Local NHS services are advising budding tourists to avoid serious diseases by finding out which vaccinations are necessary or recommended for the areas they are visiting, and what to do if they get ill abroad.

Dr John Whitehead, a Dawlish GP and clinical lead for primary care at South Devon and Torbay Clinical Commissioning Group, said: “Checking this out is really easy online – just go to the NHS Choices website​, where there is a wide range of advice about vaccinations and general travel health.

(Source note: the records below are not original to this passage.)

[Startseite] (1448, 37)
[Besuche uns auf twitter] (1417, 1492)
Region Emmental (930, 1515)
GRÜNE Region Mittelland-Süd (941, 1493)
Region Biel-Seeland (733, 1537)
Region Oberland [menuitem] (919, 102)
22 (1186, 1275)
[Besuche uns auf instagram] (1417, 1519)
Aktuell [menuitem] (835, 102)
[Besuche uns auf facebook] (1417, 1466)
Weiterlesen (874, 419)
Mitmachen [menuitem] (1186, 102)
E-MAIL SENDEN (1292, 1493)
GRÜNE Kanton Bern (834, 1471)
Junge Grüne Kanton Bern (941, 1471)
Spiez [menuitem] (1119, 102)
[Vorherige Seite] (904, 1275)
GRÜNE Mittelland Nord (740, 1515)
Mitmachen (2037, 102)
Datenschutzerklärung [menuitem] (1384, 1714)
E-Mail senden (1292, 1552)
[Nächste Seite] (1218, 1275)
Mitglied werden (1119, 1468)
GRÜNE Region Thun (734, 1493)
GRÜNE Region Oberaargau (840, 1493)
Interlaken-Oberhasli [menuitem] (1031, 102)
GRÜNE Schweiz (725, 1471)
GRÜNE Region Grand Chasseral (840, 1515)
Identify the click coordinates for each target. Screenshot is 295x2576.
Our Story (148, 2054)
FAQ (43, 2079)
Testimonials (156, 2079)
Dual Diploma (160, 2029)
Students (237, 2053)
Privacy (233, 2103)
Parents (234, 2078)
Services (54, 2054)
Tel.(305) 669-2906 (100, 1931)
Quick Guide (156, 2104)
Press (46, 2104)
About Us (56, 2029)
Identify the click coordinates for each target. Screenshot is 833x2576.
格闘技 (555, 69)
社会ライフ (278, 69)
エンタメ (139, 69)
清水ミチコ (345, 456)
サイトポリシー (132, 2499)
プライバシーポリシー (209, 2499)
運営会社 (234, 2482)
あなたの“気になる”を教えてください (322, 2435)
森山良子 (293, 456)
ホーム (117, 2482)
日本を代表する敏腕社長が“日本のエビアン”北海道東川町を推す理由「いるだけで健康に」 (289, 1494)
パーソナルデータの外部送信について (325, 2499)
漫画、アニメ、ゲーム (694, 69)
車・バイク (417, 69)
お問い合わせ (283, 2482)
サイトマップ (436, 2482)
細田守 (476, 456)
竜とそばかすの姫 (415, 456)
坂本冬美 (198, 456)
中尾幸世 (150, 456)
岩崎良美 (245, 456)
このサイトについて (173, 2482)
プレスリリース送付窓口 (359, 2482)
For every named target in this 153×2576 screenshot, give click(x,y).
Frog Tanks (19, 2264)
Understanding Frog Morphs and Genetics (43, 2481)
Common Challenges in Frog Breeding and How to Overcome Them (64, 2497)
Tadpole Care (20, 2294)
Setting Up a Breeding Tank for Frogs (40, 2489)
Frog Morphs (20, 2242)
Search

“Contrary to rumours after the Brexit referendum, the European Health Insurance Card (EHIC) is still valid, so it is advisable that those holidaying on the Continent carry one.

“The card, which can be applied for online or over the phone, entitles people to free or reduced-cost medical care – although it won't cover everything that travel insurance can, such as emergency travel back to the UK.

“Also, whether travelling or staying in the UK, don’t forget to take a travel health essentials kit, which would include sunscreen, painkillers, antihistamines and antiseptic.”

In addition to online vaccination guidance, GP practices’ nursing teams can offer advice and administer vaccinations, but it is advisable to speak to them as early as possible because some jabs need to be given well in advance.

In the UK, the childhood vaccination programme protects people against a number of diseases, but it doesn't cover most of the infectious diseases found overseas.

Dr Whitehead added: “Your GP practice nurse can give advice and find out whether your existing UK jabs are up to date. A booster of the UK jabs can be also given at your GP practice if needed.

“However, it’s worth noting that not all vaccinations are available free on the NHS, even if they're recommended for travel to a certain area.

“In addition, anyone who thinks they might be at risk of developing deep vein thrombosis, or DVT, should speak to their GP before flying, and travellers who take medication according to a strict timetable, such as insulin or oral contraceptives, should seek medical advice from a health professional before their journey.”